Data collection and refinement statistics

Crystal	TAPI	SeMet
Unit cell
a, b, c (Å)	190.64, 190.64, 152.21	191.20, 191.20, 152.63
α, β, γ (degrees)	90.0, 90.0, 120.0	90.0, 90.0, 120.0
Data collection
Beamline	ID-29, ESRF, Grenoble	ID-29, ESRF, Grenoble
Wavelength (Å)	0.987	0.987
Resolution range (Å)	34.0–2.60 (2.74–2.60)	50–3.20 (3.37–3.20)
No. unique reflections	50,229	27,700
Redundancy	10.9 (4.2)	13.7 (14.3)
Completeness (%)	99.7 (98.2)	100.0 (100.0)
Rsym (%)	7.9 (91.1)	9.5 (44.2)
I/σ (I)	20.6 (1.9)	24.3 (6.5)
Refinement
Resolution range (Å)	45.78–2.60
No. reflections work/test set	48,222/1,986
No. atoms
Total	9,999
Water molecules/Zn2+	0/3
TAPI	87
R/R-free (%)	25.0 (31.7)/30.1 (40.1)
RMS bonds (Å)	0.006
RMS angles (deg.)	0.94
Ramachandran outliers* (%)	4.2

*Ramachandran outliers according to ref. 44.

X-Ray Data Collection, Phasing, and Refinement.

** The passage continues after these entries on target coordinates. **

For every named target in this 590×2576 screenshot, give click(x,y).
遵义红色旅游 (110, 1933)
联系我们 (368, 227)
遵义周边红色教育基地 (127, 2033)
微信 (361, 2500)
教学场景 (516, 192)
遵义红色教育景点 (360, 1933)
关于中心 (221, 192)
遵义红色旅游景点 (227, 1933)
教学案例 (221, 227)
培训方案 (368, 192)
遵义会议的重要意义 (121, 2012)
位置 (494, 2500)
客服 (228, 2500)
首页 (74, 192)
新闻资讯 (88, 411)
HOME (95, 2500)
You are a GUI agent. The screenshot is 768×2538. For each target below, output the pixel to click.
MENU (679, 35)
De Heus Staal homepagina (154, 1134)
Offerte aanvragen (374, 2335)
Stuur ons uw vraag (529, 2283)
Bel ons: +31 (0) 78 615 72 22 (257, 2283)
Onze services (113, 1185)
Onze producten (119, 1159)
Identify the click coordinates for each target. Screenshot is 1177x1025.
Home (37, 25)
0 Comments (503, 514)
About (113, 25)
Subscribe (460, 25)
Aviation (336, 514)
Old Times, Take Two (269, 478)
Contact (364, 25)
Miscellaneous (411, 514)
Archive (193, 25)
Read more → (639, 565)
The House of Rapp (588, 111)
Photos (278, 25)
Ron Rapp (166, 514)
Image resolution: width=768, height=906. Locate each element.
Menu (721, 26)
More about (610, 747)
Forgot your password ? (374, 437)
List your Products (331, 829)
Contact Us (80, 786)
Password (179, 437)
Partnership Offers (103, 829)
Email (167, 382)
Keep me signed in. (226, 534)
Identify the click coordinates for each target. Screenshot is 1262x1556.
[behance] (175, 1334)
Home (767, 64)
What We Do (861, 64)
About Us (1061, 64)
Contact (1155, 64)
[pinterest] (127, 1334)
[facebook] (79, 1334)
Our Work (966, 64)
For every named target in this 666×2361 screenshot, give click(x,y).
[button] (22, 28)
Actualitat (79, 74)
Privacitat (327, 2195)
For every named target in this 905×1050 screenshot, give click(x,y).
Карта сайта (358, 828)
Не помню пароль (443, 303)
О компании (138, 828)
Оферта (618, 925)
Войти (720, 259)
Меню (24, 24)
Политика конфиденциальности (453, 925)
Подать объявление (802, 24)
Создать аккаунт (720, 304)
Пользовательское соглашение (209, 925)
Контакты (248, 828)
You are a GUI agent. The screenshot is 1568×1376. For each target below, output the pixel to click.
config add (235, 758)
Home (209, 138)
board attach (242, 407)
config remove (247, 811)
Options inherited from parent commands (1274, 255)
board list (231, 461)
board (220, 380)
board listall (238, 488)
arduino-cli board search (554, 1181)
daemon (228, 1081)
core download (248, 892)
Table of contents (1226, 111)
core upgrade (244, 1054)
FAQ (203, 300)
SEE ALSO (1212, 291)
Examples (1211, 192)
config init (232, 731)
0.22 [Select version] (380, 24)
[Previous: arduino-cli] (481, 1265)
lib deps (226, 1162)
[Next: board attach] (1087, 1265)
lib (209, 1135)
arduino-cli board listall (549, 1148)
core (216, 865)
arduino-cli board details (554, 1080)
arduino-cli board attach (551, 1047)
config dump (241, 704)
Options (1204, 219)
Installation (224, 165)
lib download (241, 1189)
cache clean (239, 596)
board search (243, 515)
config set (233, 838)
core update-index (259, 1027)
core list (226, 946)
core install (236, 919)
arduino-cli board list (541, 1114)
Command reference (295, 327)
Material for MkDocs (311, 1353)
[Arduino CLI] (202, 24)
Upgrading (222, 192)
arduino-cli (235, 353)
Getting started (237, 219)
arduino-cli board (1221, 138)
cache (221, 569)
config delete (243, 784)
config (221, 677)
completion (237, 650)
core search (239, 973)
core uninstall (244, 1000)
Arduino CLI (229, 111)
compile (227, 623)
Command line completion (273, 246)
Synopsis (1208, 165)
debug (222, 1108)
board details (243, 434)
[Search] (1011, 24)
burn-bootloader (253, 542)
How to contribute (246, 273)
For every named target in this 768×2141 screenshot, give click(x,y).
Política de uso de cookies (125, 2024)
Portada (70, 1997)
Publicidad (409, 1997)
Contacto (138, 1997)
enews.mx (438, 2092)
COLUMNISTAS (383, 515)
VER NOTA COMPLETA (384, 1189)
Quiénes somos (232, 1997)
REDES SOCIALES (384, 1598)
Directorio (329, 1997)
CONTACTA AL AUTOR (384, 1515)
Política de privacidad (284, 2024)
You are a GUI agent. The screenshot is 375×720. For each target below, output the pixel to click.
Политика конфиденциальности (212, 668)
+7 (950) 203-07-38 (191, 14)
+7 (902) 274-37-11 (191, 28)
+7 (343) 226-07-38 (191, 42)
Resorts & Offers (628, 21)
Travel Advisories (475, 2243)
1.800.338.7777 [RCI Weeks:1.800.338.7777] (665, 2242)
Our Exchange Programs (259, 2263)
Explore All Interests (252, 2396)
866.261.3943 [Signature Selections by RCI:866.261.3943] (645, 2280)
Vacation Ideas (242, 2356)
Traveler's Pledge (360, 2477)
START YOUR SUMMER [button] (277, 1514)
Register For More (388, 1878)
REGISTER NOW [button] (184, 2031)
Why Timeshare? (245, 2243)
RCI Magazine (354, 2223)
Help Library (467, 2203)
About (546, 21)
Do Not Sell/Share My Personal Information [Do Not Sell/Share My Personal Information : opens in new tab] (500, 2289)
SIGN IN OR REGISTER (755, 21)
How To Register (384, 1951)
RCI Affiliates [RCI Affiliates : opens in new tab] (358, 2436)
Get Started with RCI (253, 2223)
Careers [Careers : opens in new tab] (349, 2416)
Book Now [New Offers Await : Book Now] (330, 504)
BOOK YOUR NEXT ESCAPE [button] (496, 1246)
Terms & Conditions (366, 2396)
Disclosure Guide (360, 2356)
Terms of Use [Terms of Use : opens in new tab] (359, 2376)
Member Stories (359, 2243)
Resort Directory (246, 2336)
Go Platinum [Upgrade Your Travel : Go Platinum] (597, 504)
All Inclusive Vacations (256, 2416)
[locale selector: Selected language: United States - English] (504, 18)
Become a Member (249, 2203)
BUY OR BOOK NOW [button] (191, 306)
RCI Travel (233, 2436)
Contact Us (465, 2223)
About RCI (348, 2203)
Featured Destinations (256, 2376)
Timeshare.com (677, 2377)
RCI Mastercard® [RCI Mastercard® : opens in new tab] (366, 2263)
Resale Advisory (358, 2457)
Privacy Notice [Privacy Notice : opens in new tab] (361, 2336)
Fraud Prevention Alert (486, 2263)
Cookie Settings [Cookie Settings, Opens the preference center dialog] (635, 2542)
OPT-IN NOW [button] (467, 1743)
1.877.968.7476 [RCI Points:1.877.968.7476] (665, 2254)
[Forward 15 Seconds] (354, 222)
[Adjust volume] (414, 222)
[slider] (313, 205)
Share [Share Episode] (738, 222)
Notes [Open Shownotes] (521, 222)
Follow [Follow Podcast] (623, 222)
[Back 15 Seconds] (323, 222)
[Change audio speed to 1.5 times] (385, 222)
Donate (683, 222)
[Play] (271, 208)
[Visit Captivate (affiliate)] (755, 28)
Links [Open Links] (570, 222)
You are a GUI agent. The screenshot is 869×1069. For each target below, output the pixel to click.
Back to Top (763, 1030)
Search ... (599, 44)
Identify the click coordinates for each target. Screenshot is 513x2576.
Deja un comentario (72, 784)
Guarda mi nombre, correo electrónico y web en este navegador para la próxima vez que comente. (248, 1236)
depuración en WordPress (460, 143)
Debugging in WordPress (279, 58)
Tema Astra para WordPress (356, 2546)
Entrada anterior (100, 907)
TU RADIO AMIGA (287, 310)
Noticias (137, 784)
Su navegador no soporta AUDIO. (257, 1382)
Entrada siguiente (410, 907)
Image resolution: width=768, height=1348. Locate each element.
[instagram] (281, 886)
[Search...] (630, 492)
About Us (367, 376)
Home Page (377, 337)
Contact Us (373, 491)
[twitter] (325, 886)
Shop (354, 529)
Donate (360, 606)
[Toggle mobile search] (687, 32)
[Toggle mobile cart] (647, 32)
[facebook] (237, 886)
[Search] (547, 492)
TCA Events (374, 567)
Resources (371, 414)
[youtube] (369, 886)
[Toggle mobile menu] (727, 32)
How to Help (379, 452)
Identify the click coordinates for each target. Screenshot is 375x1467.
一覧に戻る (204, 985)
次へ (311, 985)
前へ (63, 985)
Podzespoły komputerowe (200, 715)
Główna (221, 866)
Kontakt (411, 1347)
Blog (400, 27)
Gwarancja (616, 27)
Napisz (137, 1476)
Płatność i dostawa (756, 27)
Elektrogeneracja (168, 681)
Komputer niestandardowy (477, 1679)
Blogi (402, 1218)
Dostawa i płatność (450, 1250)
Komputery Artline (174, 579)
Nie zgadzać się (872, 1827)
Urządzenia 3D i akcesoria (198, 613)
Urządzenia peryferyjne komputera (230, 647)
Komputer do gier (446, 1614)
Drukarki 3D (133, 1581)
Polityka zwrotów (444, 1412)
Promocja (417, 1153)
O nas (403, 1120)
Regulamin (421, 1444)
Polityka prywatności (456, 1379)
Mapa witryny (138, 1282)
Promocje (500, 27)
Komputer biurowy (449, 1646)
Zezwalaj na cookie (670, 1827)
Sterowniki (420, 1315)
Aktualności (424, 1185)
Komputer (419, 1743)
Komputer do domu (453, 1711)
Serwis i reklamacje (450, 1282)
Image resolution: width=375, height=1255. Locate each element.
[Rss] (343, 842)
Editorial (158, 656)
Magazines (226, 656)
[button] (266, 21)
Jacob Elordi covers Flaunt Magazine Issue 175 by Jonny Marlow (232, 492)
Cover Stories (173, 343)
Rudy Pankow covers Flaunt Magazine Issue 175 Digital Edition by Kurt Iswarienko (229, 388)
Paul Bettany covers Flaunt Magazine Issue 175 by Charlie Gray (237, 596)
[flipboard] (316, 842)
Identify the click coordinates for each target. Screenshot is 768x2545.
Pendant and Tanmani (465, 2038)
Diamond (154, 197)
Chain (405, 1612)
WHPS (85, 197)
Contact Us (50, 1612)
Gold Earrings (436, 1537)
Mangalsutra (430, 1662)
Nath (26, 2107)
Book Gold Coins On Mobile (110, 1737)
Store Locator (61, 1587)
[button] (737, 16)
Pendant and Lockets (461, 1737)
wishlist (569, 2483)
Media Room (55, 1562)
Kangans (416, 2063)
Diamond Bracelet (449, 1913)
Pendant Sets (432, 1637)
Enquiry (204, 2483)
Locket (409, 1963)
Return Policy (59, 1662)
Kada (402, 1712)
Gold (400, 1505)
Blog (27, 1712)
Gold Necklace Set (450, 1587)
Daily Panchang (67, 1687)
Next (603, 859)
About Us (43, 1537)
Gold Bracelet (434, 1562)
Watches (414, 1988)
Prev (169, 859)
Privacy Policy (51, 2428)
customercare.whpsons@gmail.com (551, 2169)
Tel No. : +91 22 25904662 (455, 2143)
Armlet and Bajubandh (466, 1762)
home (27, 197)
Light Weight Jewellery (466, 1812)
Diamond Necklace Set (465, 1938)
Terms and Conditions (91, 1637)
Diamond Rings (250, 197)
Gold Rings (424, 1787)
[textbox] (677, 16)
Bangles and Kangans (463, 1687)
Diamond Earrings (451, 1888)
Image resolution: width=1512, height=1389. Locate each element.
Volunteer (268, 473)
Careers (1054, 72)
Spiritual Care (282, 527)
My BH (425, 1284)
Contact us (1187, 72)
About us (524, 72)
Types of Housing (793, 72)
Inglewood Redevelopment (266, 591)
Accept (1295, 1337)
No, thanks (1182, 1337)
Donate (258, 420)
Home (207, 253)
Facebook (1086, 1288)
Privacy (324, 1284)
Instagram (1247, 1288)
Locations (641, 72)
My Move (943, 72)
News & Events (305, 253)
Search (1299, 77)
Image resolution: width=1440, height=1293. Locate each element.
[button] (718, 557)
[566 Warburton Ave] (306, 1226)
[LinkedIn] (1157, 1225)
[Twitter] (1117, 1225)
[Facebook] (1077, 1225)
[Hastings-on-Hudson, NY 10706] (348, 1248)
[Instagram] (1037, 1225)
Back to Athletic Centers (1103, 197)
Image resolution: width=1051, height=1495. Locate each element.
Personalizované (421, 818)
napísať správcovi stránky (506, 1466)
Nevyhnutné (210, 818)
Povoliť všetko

X-ray data were collected at 100 K at beamlines X06SA (Swiss Light Source, Paul-Scherer-Institute, Villigen, Switzerland), and ID29 (European Synchrotron Radiation Facility, Grenoble, France) as well as at the National Light Source, Brookhaven National Laboratory, Upton, NY. Data collection statistics are given in Table 1. Diffraction intensities were processed and scaled with XDS (38) and MOSFLM/SCALA (39, 40). Selenium positions were determined employing SHELXD (41) and phases were computed by SHARP (42). Refinement was carried out using PHENIX (43). Ramachandran outliers were determined according to (44).

ATPase Assay.

ATPase activity measurements were performed using the EnzChek Phosphate Assay Kit from Invitrogen according to the method of Webb (45). 50 μl 20x reaction buffer (1M Tris-HCl (7.5), 20 mM MgCl₂, 2 mM sodium azide), 200 μl 2-amino-6-mercapto-7-methylpurine riboside substrate solution (MESG), 10 μl purine nucleoside phosphorylase (1 unit), and 3 nmol of purified FtsH protein were mixed in a total volume of 1 ml. The mixture was incubated for 10 min at room temperature; 1 mM ATP was then added as experimental substrate and change of absorbance at 360 nm was recorded. Absolute ATPase activity was calculated following the manufacturer's instructions.

Protease Activity Assay.

Protease activity of purified FtsH proteins was determined as described before (20) using resorufin-labeled casein (Roche) as substrate. Samples were incubated at 50 °C. Reactions were terminated after 0, 5, 15, 30, 60, and 120 min by adding 5% trichloroacetic acid (wt/vol) and further incubation at 50 °C for 10 min. Samples were centrifuged at 12′000g for 5 min before 400 μl of supernatant were mixed with 600 μl assay buffer (0.5M Tris-HCl, pH 8.8). Protease activity was determined by measuring the absorbance at 574 nm.